***** GIVEN INFORMATION

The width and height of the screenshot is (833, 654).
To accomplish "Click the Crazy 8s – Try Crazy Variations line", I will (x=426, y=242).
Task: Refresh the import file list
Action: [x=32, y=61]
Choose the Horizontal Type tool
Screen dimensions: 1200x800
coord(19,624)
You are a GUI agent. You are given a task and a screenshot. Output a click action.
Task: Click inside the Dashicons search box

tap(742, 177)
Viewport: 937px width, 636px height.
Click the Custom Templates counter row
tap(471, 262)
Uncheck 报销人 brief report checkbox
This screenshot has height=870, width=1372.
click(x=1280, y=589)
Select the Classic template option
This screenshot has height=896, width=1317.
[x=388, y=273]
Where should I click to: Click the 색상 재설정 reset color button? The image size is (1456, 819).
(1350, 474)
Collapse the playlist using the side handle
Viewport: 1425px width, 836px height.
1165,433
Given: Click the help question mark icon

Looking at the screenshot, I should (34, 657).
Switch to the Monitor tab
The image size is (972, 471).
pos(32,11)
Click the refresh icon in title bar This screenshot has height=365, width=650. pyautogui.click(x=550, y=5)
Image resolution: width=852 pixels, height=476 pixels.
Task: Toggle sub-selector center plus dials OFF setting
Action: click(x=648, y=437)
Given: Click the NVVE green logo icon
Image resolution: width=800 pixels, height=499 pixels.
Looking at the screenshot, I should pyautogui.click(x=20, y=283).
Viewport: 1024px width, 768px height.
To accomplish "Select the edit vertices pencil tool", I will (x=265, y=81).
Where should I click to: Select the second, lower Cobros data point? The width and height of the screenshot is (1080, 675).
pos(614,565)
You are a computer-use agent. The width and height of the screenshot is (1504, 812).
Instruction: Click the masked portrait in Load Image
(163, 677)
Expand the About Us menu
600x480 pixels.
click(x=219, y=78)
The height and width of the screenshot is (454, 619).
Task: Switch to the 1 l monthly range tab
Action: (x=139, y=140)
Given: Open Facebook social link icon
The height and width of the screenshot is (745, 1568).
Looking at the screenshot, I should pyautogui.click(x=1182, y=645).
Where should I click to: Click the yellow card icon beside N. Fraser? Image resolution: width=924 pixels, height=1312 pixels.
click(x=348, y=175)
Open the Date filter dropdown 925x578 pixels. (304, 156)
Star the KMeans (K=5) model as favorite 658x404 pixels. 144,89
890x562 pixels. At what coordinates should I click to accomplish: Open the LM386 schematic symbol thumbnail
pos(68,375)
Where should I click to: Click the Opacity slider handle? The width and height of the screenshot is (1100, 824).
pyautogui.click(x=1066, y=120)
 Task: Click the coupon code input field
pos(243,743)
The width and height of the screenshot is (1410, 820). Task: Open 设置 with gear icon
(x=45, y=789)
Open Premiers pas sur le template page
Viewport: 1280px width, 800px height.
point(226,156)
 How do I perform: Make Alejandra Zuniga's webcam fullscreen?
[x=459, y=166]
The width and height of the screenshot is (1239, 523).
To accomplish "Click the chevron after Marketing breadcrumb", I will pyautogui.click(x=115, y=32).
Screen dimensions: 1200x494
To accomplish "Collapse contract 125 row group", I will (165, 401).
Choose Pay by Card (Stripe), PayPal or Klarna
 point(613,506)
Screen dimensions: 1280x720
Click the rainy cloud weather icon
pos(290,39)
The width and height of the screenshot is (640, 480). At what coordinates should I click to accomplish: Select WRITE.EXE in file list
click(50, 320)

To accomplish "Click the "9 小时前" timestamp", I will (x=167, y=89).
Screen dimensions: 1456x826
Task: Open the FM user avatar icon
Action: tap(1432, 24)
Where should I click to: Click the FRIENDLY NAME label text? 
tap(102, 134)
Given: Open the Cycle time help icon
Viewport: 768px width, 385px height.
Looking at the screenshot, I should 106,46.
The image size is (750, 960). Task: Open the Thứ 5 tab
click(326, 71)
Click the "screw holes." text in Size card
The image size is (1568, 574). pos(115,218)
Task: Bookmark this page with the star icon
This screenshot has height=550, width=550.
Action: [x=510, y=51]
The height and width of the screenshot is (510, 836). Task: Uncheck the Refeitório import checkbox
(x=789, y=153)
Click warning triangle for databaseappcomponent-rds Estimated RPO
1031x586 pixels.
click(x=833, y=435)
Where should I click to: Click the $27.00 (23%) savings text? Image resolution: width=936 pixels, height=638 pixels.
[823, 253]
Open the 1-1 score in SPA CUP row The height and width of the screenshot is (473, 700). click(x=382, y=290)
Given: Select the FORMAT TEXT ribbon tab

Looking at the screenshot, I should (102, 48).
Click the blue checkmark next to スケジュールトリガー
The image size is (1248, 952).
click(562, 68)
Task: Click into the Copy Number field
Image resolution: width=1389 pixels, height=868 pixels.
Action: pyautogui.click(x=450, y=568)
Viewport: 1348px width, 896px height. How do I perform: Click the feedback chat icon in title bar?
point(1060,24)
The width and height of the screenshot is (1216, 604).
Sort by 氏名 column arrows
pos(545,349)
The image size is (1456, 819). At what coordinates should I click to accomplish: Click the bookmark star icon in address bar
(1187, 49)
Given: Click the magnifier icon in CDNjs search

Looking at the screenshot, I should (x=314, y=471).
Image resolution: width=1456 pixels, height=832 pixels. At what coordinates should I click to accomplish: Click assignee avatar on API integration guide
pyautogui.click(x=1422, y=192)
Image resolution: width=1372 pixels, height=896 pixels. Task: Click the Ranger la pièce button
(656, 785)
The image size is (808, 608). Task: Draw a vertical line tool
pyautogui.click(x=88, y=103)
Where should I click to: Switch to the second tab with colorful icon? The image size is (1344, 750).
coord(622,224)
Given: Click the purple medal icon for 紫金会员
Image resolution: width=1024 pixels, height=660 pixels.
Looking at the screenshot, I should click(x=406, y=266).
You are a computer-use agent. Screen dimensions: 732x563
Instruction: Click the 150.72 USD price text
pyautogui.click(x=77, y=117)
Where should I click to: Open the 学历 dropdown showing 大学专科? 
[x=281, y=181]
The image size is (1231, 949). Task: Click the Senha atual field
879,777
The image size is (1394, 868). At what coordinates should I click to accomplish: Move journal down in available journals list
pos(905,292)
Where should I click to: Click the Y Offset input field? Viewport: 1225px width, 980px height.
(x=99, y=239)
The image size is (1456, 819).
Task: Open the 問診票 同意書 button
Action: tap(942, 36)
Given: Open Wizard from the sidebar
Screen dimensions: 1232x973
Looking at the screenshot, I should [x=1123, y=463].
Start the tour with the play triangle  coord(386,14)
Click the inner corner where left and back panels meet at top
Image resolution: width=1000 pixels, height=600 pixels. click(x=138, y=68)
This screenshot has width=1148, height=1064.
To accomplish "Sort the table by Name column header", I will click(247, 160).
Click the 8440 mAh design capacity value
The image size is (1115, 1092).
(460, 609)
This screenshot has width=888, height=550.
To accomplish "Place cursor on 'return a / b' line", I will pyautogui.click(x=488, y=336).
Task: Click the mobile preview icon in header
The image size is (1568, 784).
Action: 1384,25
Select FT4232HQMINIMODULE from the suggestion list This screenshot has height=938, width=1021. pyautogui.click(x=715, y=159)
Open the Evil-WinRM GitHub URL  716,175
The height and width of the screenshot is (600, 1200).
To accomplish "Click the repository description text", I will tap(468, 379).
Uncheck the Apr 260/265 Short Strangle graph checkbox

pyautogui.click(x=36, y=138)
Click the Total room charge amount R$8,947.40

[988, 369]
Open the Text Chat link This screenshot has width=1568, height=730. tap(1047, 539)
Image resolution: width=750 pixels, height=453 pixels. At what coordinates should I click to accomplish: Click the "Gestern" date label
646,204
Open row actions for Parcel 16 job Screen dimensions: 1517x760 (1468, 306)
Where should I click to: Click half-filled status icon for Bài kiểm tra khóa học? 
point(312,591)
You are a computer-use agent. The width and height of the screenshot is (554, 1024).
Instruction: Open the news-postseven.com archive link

**********

*WHAT IS ASKED*. Please quote the lines above, starting at the line containing "The width and height of the screenshot is (640, 480)." and ending at the line containing "Looking at the screenshot, I should 106,46.", with both of those lines included.

*SOLUTION TO THIS TASK*.
The width and height of the screenshot is (640, 480). At what coordinates should I click to accomplish: Select WRITE.EXE in file list
click(50, 320)

To accomplish "Click the "9 小时前" timestamp", I will (x=167, y=89).
Screen dimensions: 1456x826
Task: Open the FM user avatar icon
Action: tap(1432, 24)
Where should I click to: Click the FRIENDLY NAME label text? 
tap(102, 134)
Given: Open the Cycle time help icon
Viewport: 768px width, 385px height.
Looking at the screenshot, I should 106,46.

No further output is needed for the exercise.